> **SUPPLIED TEXT**
Upon motion of the Highway Commission, the affirmative defense based on the conveyance and the defense based on governmental immunity were heard separately *598before the principal trial of the cause. Miss. Code Ann. § 1475.5 (1956).

The county court sustained the affirmative defense that the Highway Commission was immune from suit and dismissed the action. The circuit court affirmed on the ground that the conveyance constituted a full release for the alleged damages to the lands under section 17 of the Mississippi Constitution.

On April 23, 1954, Swett was the owner of certain lands in sections 8, 9, 17 and 21 in Township 16 North, Range 5 East, Warren County, Mississippi, and the owner of an unexpired leasehold interest in certain lands in section 16 of that township and range. On April 23, 1954, Swett executed to Mississippi State Highway Commission a deed to the right-of-way of U. S. Highway 80 which traverses Swett’s land in sections 16 and 21. The deed recited a consideration of $1200 for the 13 acres included in the right-of-way across Swett’s land in sections 16 and 21. The deed recited the payment of an additional $2004 for damages for an easement over a strip of land 150 feet in width and 750 feet in length extending southeasterly from the highway “for the purpose of constructing channel changes.” The following words were typed in the conveyance and initialed by Swett, to-wit:

It is further understood and agreed that the consideration herein named is in full payment and settlement of any and all damages and compensation which would be allowable under a decree were it rendered by the Court and Jury in an Eminent Domain proceeding under the provisions of Chapter 3, Title 12 of the Mississippi Code of 1942.

> **DATA EXCERPTS**
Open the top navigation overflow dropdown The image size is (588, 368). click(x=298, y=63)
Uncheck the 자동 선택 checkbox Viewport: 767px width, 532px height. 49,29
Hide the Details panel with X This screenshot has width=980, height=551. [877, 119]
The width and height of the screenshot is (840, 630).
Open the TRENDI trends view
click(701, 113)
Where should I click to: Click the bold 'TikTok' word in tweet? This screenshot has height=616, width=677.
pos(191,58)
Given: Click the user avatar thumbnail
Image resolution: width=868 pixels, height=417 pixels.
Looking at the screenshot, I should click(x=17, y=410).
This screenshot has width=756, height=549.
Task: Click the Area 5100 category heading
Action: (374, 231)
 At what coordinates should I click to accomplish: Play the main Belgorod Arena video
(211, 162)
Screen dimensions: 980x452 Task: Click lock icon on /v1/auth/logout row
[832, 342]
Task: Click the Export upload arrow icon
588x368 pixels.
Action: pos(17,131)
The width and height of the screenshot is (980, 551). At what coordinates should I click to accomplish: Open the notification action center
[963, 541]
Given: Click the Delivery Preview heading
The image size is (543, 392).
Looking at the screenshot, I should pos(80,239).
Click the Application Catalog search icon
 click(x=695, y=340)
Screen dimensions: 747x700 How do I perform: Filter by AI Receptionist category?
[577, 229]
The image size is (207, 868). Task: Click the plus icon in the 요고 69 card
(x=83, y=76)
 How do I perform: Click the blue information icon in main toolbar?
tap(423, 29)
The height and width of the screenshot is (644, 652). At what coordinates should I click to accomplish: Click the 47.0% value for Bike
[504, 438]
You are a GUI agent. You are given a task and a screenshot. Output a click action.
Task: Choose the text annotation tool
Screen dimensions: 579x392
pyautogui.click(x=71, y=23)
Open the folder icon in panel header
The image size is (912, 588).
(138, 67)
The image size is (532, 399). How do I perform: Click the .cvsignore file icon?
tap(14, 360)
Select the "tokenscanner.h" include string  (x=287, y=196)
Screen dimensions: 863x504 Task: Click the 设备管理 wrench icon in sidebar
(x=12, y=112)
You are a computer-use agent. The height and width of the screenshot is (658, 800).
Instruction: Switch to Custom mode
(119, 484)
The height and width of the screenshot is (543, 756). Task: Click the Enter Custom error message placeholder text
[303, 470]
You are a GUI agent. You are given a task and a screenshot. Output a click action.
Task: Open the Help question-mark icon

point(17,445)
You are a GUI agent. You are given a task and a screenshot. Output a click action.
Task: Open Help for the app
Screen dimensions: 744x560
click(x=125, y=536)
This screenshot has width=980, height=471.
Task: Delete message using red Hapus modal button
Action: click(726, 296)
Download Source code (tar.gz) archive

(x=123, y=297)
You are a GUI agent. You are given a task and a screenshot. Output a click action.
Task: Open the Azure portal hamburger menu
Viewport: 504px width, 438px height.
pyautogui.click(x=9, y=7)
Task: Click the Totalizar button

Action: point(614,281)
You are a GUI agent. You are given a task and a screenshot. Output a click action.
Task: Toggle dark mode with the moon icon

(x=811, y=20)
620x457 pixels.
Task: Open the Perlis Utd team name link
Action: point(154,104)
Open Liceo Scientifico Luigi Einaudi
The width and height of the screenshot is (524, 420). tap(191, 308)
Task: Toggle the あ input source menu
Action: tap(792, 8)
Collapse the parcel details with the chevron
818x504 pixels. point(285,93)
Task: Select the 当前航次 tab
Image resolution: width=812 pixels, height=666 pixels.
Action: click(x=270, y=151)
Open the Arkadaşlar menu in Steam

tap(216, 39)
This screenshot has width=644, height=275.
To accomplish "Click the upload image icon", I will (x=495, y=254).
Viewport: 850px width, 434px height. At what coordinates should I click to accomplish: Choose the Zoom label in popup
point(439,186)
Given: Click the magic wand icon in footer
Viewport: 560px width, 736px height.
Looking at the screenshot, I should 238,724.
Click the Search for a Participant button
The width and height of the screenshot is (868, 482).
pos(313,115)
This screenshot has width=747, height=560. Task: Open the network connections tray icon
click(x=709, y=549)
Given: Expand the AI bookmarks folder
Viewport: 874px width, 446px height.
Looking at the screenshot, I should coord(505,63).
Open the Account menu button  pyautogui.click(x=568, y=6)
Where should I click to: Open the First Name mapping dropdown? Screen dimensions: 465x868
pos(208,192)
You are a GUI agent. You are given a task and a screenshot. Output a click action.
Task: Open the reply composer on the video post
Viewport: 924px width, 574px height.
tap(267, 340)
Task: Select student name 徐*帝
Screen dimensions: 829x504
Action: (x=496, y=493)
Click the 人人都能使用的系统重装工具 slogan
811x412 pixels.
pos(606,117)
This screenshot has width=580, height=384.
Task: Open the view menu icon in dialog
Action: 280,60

> **PROBLEMS**
[1] Translate this sentence from the court opinion into Spanish: "The county court sustained the affirmative defense that the Highway Commission was immune from suit and dismissed the action."
[2] According to the court opinion, what consideration did the deed recite for the 13 acres in the right-of-way across Swett's land?
[3] From the court opinion, quote the passage from "Upon motion of" to "the Mississippi Constitution.".

> **TASK RESULTS**
[1] El tribunal del condado admitió la defensa afirmativa de que la Comisión de Carreteras gozaba de inmunidad frente a demandas y desestimó la acción.

[2] $1200

[3]
Upon motion of the Highway Commission, the affirmative defense based on the conveyance and the defense based on governmental immunity were heard separately *598before the principal trial of the cause. Miss. Code Ann. § 1475.5 (1956).

The county court sustained the affirmative defense that the Highway Commission was immune from suit and dismissed the action. The circuit court affirmed on the ground that the conveyance constituted a full release for the alleged damages to the lands under section 17 of the Mississippi Constitution.